Just a little aside: It is a waste of time, harms your relationships to get angry at other peoples failures, and it doesn't actually get anything done. If people failed to do what they were supposed to do, if they are courteous and kind it was a mistake, if they are not talk to them later and impose appropriate sanctions. If you live with discourteous or irresponsible people (like I was until recently) and must force them to improve their character and abilities then you must be willing to remember for them and to remind them of their responsibilities long before their oversights become your problems. You might want to remind them that in the past they have tried to put things off and failed to do them, so it is necessary for them to do them promptly or they will forget entirely, which is not fair to anyone else. Such talks may be necessary, especially for children, but make sure that you have mastered the art of cleaning up after them with a smile on your face first, otherwise your nagging will not result in anything but resentment.

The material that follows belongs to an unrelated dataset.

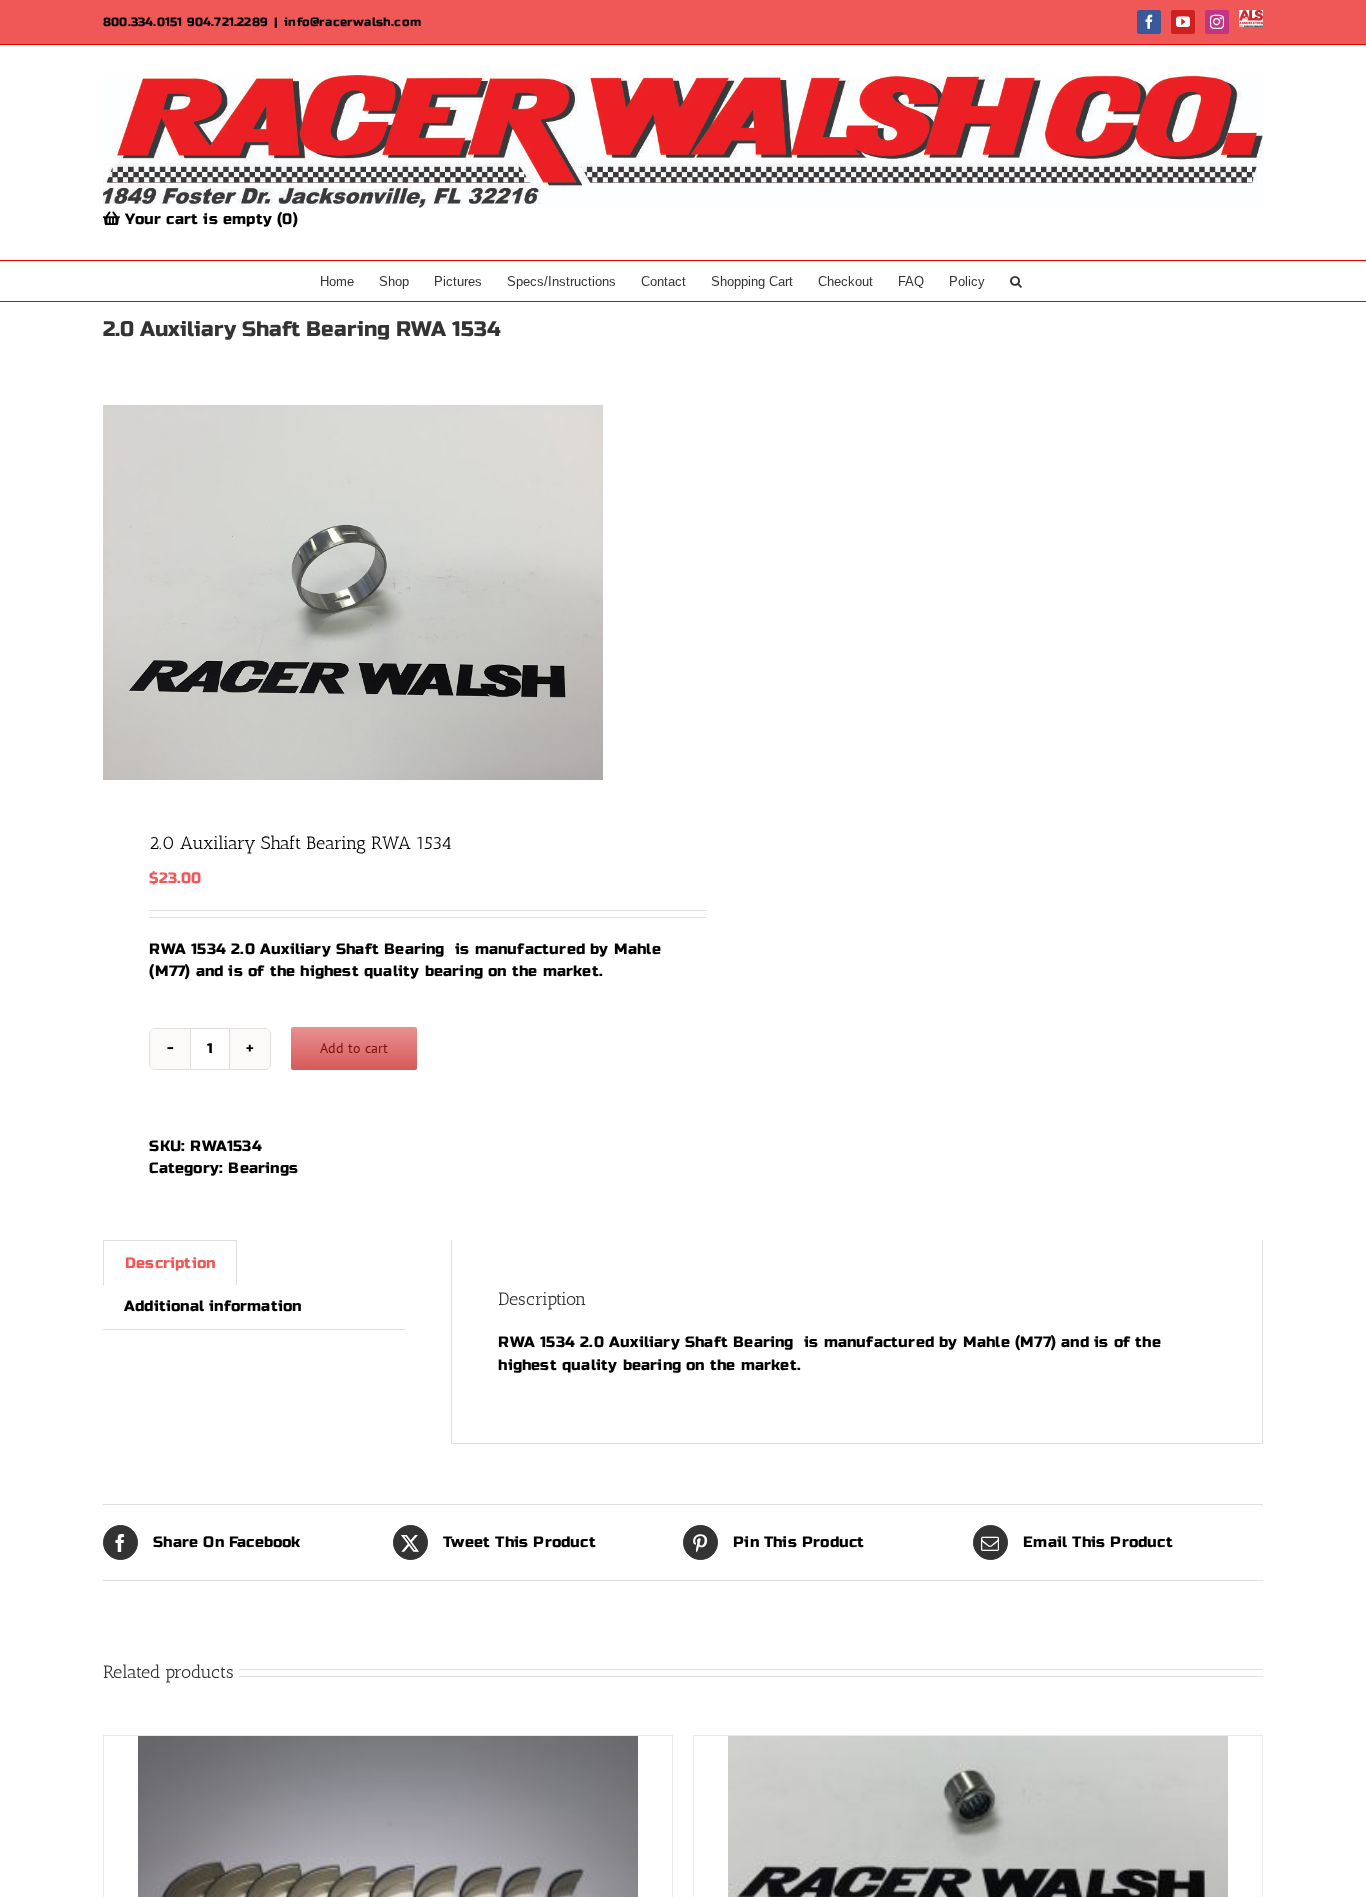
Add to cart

Okay, so I had the burger on and the water on high, I had the cans opened and waiting to go in. I checked the burger and had a few minutes so I got out a second pan for Gina (she just likes tomatoes and hamburger with some added tomato juice, not spices, olives and mushrooms). I checked the meat again, emptied the dishwasher. By the time I finished, the hamburger was just right, so I put in the tomatoes. At this point, I should have put Gina's sauce aside, but I forgot and started to put in olives, so I had to pick them out with a spoon. When you have to pick out an item, use a large surface (in this case the skillet), if the surface is too small, the ingredients stack and then it will take forever. Okay, mission accomplished, I put in the mushrooms and spices, turned the sauces to med-low heat, and then and the water was boiling, so I broke in the spaghetti, turned the burner down a few notches, picked up trash, wiped down the counter, and set the table.

Praiseworthy dispositions for the discipline of kitchen management: Never Put off until Later Tonight what you can do now.

By the time I was done, so was the meal. Steve needed to watch Bennett while Gina and I ate, so I put some water back in the spaghetti pan and put it on med-high with the colander of spaghetti staying warm in the steam on top. Then, while Gina started eating, I put all the other dishes not used to serve into the dishwasher.

In the end, I had a skillet and two pans, in addition to utensils and dishes left. I convinced Gina to let me put her pans in the washer a few months ago because it makes the psychological task of cleaning easier (even though it only takes a few extra minutes). It also insures that our dishwasher will be full by the end of the day so that I feel better about running a load. If I were Ryan, if I didn't have to sanitize things for Tank or if I'd read this article before last night, I would probably hand wash everything and then set the dishes in the dishwasher to dry.

Praiseworthy dispositions for the discipline of kitchen management: Always Check the Kitchen later.

So, I had to go upstairs to work on Epiphanius stuff and I asked someone to let me know when they had finished so that I could clean the last few items . . . no dice. I walked down a few hours later to find stuck on tomato sauce on a skillet. I need to remember to set an alarm when I have to leave before everything is done.